Was macht man im Leben nicht alles auf den letzten Drücker. Blinker setzen und Spur wechseln, Geschenke kaufen, die Steuererklärung, kurz vor dem Urlaub abnehmen, lernen, beichten, versuchen noch Tickets für das Derby zu bekommen, Winterreifen aufziehen, Wochenendeinkäufe, das eigene Testament.
 
Da haben wir so viel Zeit – 24 Stunden jeden Tag, 365 Tage jedes Jahr (und alle Jubeljahre sogar einen Tag mehr) – und trotzdem lassen wir uns vom Alltag immer wieder die Pistole auf die Brust setzen. Und ausgerechnet dann, wenn wir mal Langeweile haben – oder Muße –, will uns partout keine dieser sonst so dringenden Sachen einfallen.

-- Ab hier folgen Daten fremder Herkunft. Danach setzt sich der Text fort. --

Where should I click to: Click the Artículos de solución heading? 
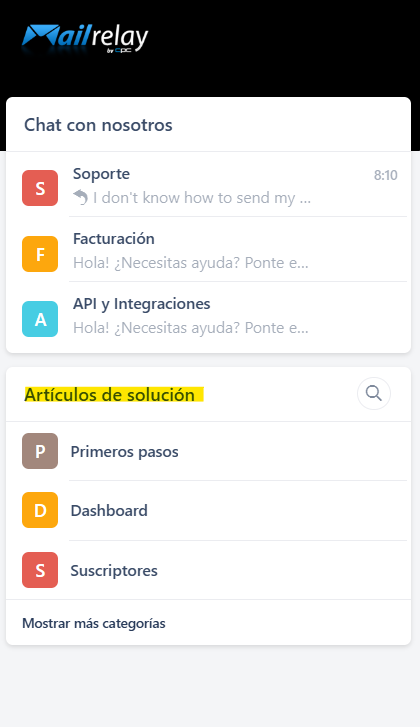click(x=109, y=395)
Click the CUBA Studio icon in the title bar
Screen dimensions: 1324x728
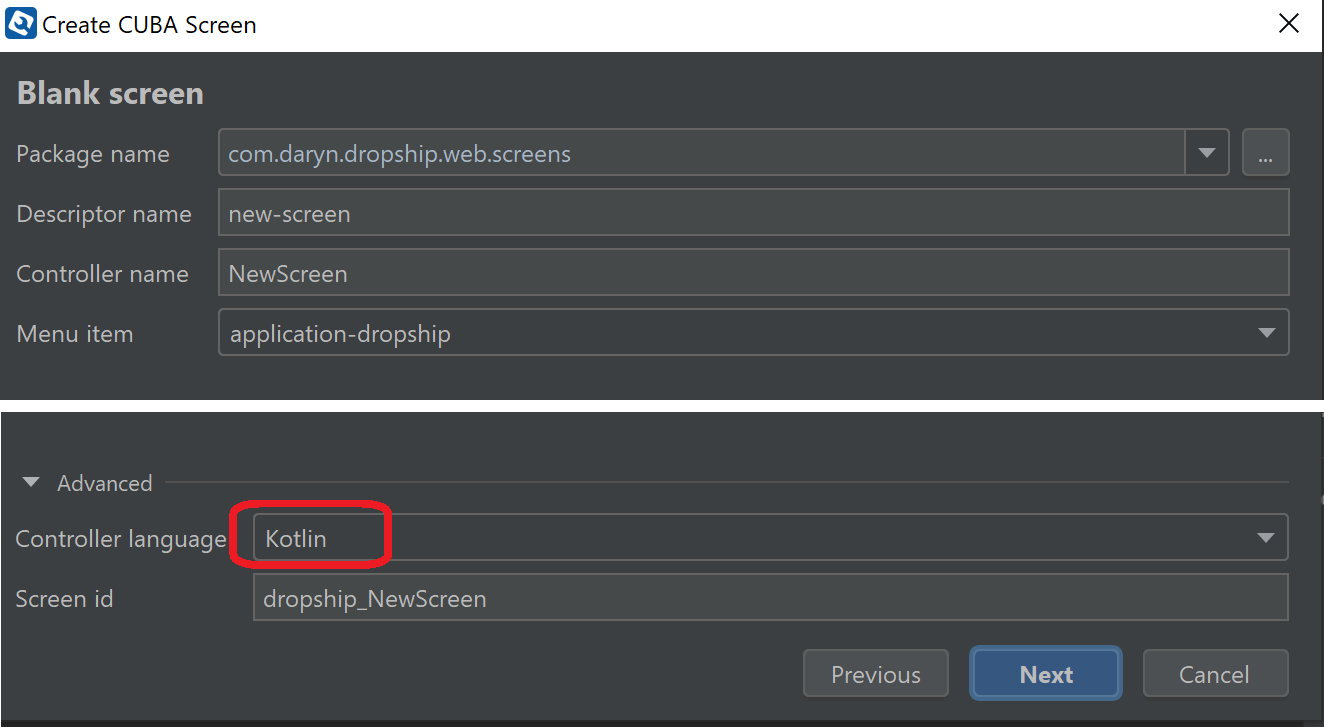click(x=21, y=24)
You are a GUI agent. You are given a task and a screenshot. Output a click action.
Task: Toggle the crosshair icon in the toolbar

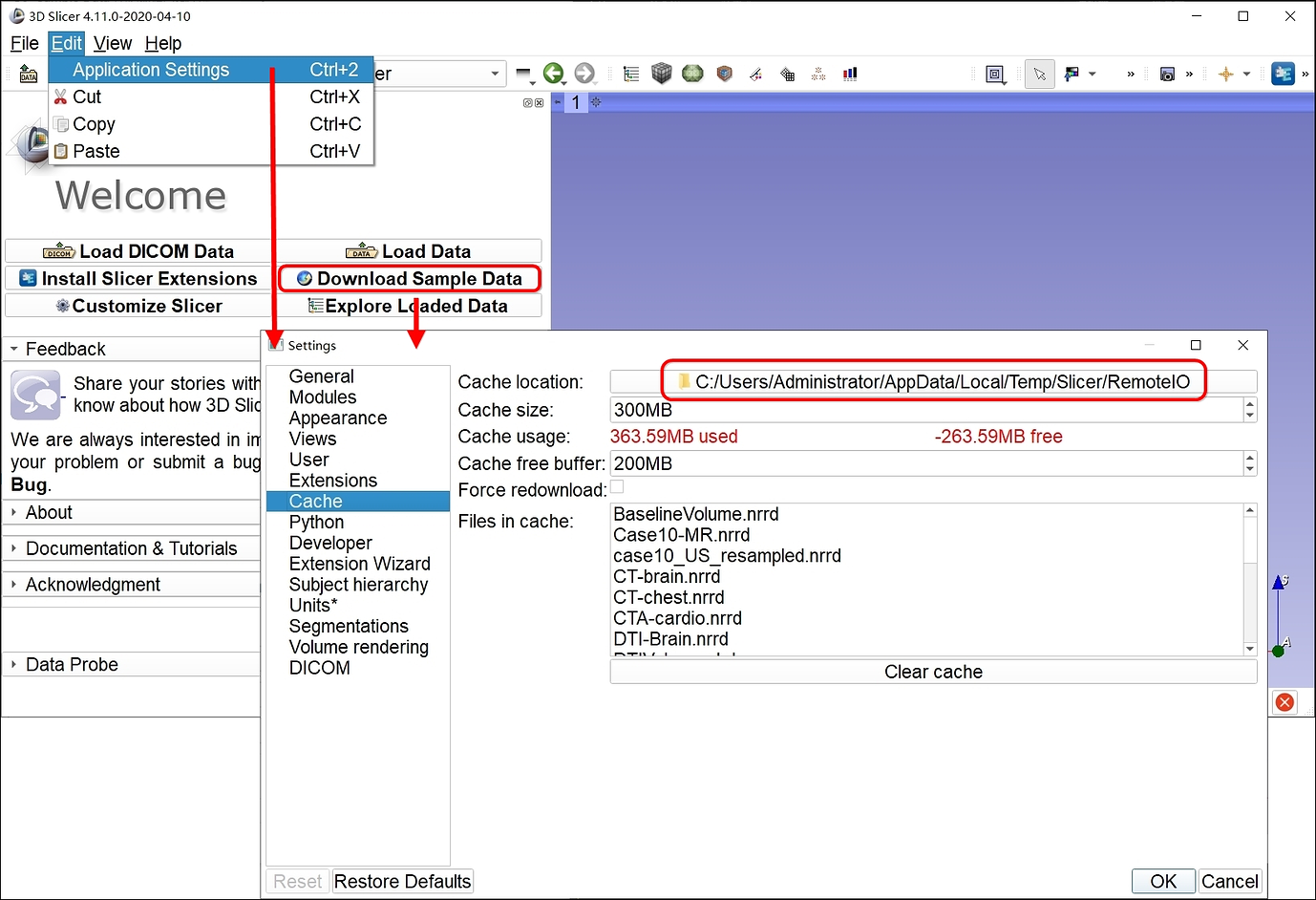[1226, 74]
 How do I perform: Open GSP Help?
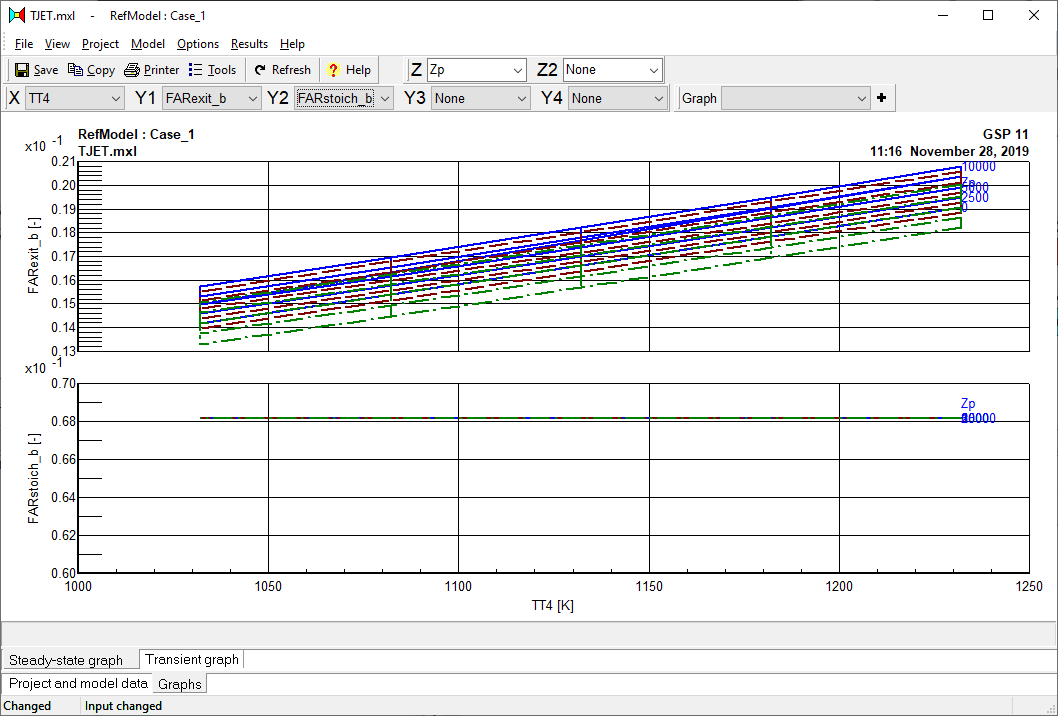tap(348, 69)
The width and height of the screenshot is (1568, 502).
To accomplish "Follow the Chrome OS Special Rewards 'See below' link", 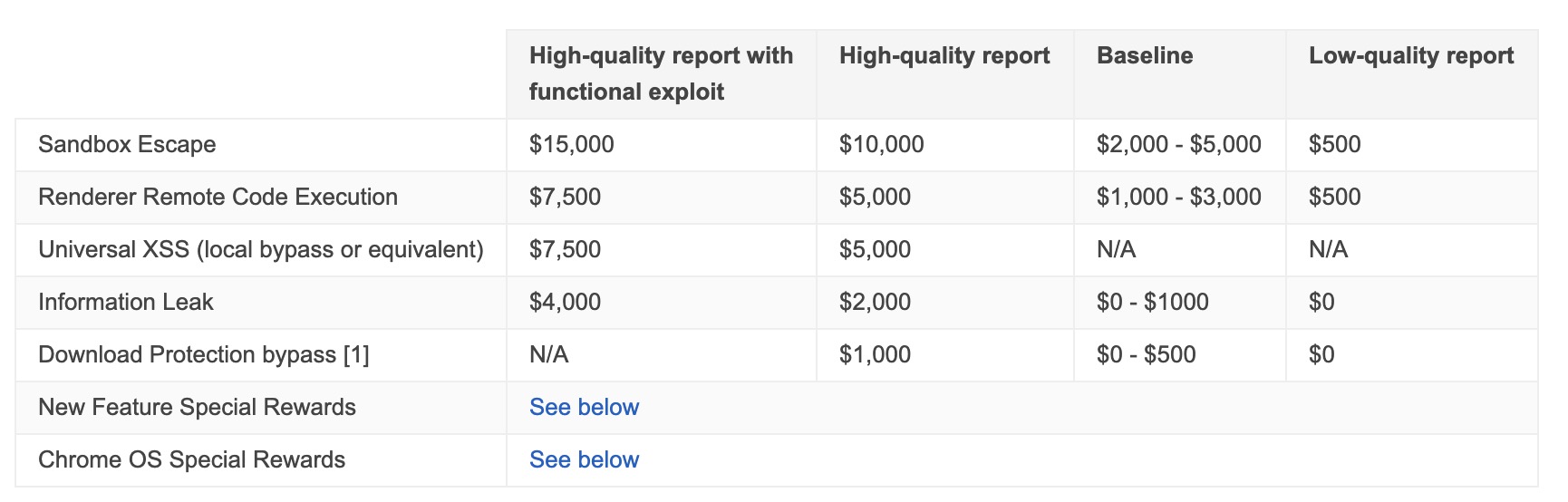I will pos(584,460).
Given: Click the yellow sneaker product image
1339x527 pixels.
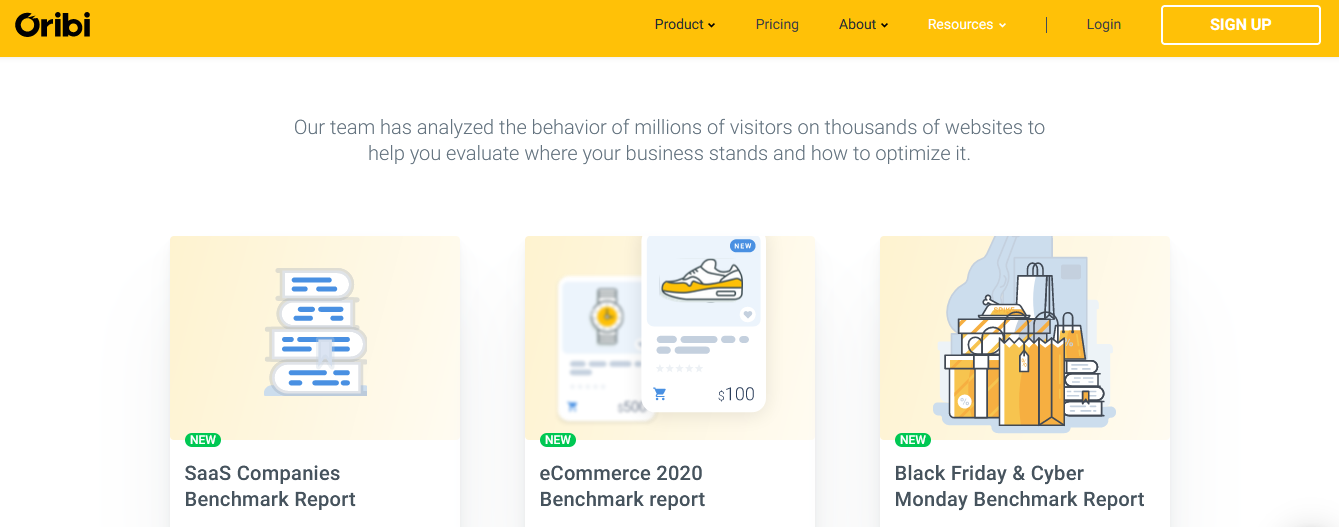Looking at the screenshot, I should (703, 279).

Im Laufsport gibt es für Menschen, die jeden Tag ohne Ausnahme laufen gehen, die Bezeichnung "Streaker". Doch ein solcher Streak, eine solche Serie, lässt sich auch auf den Alltag übertragen: warum nicht jeden Morgen oder jeden Abend etwas ganz bewusst und in Ruhe tun, was man bislang "auf den letzten Drücker" getan  hat? Vielleicht ist 2017 dafür ein guter Startschuss.